Но адвокат не уходил, довольно долго молчал, потом спросил:
— Скажите, зачем вы, собственно, это делали?
— Что делал? — равнодушно спросил Квангель, не глядя на лощеного барина.
— Писали открытки. Ведь проку от них не было, и вы заплатите за них жизнью.
— Затем что я глупец. Затем что ничего лучше мне в голову не пришло. Затем что я рассчитывал на другой результат. Вот зачем!
— И вы не сожалеете? Вам не жаль расстаться с жизнью из-за такой глупости?
Острый взгляд резанул адвоката, давний гордый, жесткий птичий взгляд.
— По крайней мере, я остался порядочным. Не стал соучастником.
Адвокат долго смотрел на умолкшего узника. Потом сказал:
— Теперь я все-таки думаю, что мой коллега, защищавший вашу жену, прав: вы оба безумцы.
— По-вашему, безумие — заплатить любую цену за то, чтобы остаться порядочным?
— Вы могли бы остаться порядочным и без открыток.
— Это было бы молчаливое согласие. Чем вы заплатили за то, что стали таким барином в тщательно отглаженных брюках, с лакированными ногтями и лживыми защитительными речами? Чем вы заплатили за это?
Адвокат молчал.
— Вот видите! — сказал Квангель. — И вы будете платить за это все больше, а однажды, может, и головой заплатите, как я, только за непорядочность!

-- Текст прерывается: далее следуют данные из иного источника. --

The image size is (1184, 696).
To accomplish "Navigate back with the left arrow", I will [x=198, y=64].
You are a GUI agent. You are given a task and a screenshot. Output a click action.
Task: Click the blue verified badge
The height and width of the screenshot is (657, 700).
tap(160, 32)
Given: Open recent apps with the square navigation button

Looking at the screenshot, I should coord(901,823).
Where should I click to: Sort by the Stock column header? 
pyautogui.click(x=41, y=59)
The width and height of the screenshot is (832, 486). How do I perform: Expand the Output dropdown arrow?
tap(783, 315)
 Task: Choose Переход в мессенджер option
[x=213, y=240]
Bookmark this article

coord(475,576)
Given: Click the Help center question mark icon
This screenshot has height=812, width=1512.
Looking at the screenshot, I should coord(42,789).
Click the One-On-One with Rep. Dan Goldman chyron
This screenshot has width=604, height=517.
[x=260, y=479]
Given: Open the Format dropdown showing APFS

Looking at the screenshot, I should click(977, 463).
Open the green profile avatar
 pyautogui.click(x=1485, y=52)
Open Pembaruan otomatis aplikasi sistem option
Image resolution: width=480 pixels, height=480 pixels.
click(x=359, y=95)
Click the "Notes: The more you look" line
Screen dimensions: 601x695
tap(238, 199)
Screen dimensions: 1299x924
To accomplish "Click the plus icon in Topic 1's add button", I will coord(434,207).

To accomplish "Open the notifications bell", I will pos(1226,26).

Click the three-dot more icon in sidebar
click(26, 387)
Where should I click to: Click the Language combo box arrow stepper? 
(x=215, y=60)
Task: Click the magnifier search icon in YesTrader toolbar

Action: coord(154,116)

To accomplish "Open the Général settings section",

Адвокат по-прежнему молчал.
Квангель встал, засмеялся:
— Вот видите. Вы прекрасно знаете, что тот, кто за решетками, порядочный человек, а вы, снаружи, — подлец, что преступник на свободе, а порядочный приговорен к смерти. Вы не адвокат, не без причины я назвал вас нерадивым. И именно вы намерены подать за меня прошение о помиловании — ах, идите отсюда!
— И все-таки я подам прошение о помиловании, — сказал адвокат.
Квангель не ответил.
— Что ж, до свидания! — сказал адвокат.
— Вряд ли… или вы намерены присутствовать на моей казни? Приглашаю!
Адвокат ушел.
Он был черствый, ожесточившийся, дурной человек. Но ему все же хватило ума признать, что тот, другой, лучше его.
Прошение о помиловании было подано, мотивированное безумием, что должно было смягчить фюрера, но адвокат хорошо знал, что его подзащитный вовсе не безумец.
От имени Анны Квангель тоже подали прошение о помиловании непосредственно фюреру, но пришло это прошение не из города Берлина, а из маленькой, нищей бранденбургской деревни, и подписала его семья Хефке.
Родители Анны Квангель получили письмо от невестки, от жены сына, Ульриха. В письме были только плохие вести, изложенные беспощадно, короткими жесткими фразами. Сын Ульрих сошел с ума и сидит в Виттенау, а виноваты во всем Отто и Анна Квангель. Их обоих приговорили к смерти, потому что они изменили стране и ее фюреру. Вот ваши дети, стыд и срам носить фамилию Хефке!
Не говоря ни слова, не смея глянуть друг на друга, старики сидели в своей маленькой, бедной комнате. Между ними на столе лежало письмо с роковыми вестями. Но они и на письмо глянуть не смели.